(Collected data entries)
+===+
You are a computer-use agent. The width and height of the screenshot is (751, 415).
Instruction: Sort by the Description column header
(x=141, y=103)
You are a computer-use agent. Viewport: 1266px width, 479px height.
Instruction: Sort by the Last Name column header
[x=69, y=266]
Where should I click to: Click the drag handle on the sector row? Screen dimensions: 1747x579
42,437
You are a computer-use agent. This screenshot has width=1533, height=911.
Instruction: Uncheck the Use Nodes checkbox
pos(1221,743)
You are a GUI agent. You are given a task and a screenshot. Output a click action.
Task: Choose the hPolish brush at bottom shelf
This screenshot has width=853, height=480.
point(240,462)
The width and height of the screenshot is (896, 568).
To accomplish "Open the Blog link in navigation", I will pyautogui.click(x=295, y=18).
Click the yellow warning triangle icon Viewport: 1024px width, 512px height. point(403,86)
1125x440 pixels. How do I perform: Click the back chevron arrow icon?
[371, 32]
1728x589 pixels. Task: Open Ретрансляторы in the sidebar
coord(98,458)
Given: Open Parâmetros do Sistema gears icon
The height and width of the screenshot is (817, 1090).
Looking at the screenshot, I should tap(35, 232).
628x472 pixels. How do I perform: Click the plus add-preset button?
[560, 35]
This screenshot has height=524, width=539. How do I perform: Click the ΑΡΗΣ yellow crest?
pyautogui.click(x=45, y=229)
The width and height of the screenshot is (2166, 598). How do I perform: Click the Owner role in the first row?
+===+
__Requirement__.
In the answer, please give only the lines from the line containing "1125x440 pixels. How" through the final line of the data, copied exactly.

__Output for this task__.
1125x440 pixels. How do I perform: Click the back chevron arrow icon?
[371, 32]
1728x589 pixels. Task: Open Ретрансляторы in the sidebar
coord(98,458)
Given: Open Parâmetros do Sistema gears icon
The height and width of the screenshot is (817, 1090).
Looking at the screenshot, I should tap(35, 232).
628x472 pixels. How do I perform: Click the plus add-preset button?
[560, 35]
This screenshot has height=524, width=539. How do I perform: Click the ΑΡΗΣ yellow crest?
pyautogui.click(x=45, y=229)
The width and height of the screenshot is (2166, 598). How do I perform: Click the Owner role in the first row?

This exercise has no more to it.